%%

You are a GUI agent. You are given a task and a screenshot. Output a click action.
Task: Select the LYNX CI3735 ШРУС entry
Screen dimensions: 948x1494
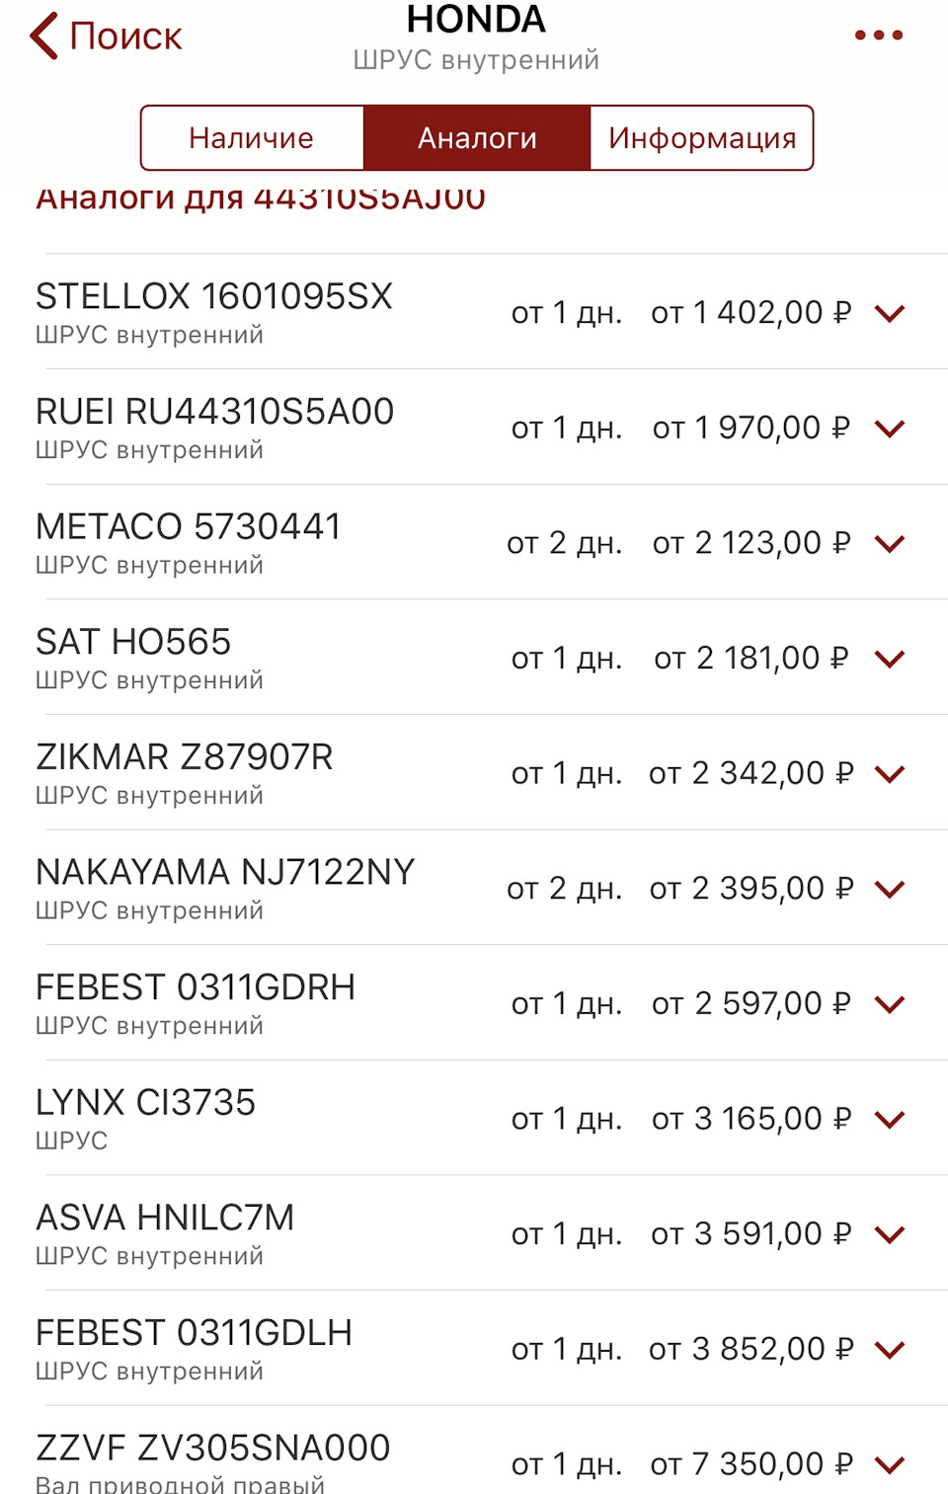point(474,1118)
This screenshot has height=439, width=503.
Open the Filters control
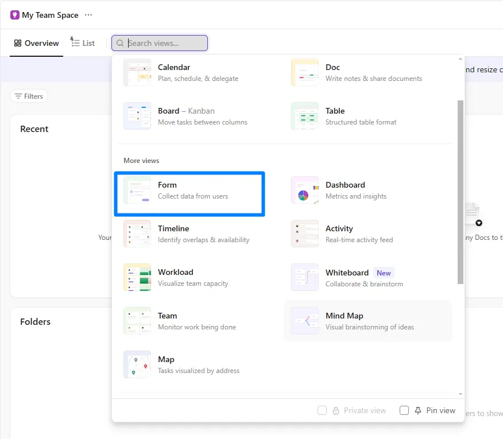tap(29, 96)
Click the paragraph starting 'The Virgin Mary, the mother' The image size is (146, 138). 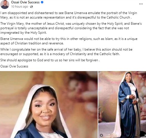pyautogui.click(x=71, y=28)
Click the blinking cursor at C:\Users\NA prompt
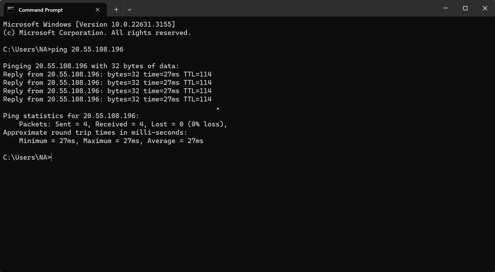The height and width of the screenshot is (272, 495). (x=51, y=157)
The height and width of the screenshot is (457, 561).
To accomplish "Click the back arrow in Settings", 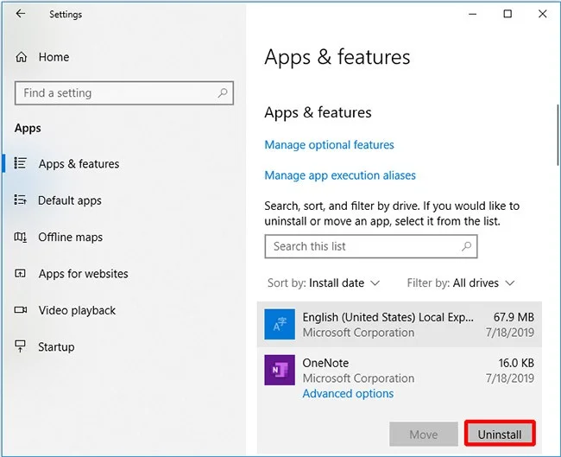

%%

Task item:
Please copy exactly, and only, the lines from the one that contains "Click the blinking" through the last line of the data above, omitting all pictures.

Result:
Click the blinking cursor at C:\Users\NA prompt
The height and width of the screenshot is (272, 495). (x=51, y=157)
The height and width of the screenshot is (457, 561).
To accomplish "Click the back arrow in Settings", 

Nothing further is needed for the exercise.